[Word and item position data]
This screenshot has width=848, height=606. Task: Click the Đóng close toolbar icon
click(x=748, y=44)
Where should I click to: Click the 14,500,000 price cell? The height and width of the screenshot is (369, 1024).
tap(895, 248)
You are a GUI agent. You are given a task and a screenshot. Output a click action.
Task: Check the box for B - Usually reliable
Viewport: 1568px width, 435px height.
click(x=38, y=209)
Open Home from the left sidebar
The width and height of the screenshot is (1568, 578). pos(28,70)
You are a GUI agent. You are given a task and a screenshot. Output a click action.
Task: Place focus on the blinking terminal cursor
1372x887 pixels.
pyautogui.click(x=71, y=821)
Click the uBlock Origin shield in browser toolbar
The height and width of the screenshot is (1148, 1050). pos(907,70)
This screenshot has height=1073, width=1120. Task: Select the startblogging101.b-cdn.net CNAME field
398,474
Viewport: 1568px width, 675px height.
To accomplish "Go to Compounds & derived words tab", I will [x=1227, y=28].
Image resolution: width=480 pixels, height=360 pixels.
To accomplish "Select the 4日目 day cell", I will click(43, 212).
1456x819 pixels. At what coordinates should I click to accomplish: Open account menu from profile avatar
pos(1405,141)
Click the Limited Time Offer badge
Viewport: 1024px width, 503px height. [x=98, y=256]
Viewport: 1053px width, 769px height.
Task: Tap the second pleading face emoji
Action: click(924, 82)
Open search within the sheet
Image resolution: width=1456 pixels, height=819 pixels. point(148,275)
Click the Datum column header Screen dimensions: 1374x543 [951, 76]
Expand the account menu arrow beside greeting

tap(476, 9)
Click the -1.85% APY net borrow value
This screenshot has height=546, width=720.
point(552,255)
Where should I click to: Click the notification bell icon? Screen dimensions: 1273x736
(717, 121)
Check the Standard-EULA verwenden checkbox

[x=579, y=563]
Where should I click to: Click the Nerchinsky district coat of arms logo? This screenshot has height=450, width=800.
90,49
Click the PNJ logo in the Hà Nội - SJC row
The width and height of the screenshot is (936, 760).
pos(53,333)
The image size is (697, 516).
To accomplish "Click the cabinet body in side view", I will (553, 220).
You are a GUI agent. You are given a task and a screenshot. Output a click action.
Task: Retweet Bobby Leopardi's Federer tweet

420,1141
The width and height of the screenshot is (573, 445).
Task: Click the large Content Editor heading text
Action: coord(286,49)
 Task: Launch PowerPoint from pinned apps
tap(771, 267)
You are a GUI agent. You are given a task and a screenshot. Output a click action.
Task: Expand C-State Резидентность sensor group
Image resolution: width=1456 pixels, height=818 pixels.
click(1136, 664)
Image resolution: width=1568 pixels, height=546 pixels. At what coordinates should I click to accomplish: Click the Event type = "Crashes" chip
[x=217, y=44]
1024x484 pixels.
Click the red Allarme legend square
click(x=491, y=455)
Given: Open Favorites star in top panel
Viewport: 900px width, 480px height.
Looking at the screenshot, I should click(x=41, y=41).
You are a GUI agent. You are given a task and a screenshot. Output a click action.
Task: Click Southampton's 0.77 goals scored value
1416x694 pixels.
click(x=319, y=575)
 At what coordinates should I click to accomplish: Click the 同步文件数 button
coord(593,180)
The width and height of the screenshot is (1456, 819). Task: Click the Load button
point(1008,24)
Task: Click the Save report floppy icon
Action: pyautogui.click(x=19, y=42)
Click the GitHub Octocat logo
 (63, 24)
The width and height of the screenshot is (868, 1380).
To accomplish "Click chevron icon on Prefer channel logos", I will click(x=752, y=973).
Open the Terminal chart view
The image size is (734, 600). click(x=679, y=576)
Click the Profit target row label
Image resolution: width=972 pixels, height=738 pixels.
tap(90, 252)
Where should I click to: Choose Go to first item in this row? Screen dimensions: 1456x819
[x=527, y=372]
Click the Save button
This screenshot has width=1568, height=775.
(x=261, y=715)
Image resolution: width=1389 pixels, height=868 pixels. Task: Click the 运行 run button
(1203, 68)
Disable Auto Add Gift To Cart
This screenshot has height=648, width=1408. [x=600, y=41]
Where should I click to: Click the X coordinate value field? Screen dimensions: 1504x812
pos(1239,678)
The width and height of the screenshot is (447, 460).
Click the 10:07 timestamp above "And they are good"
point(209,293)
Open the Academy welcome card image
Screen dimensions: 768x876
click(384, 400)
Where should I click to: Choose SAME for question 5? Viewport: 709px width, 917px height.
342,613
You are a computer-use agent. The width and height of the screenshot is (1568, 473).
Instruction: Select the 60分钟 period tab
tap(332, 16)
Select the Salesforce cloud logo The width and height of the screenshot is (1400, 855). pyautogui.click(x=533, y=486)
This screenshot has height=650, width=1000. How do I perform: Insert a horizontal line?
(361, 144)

§ **Exercise brief**: Which lines in the records above contain the string "account"? Copy each of those lines. Only matches with the same letter case count.

§ **Correct answer**:
1456x819 pixels. At what coordinates should I click to accomplish: Open account menu from profile avatar
Expand the account menu arrow beside greeting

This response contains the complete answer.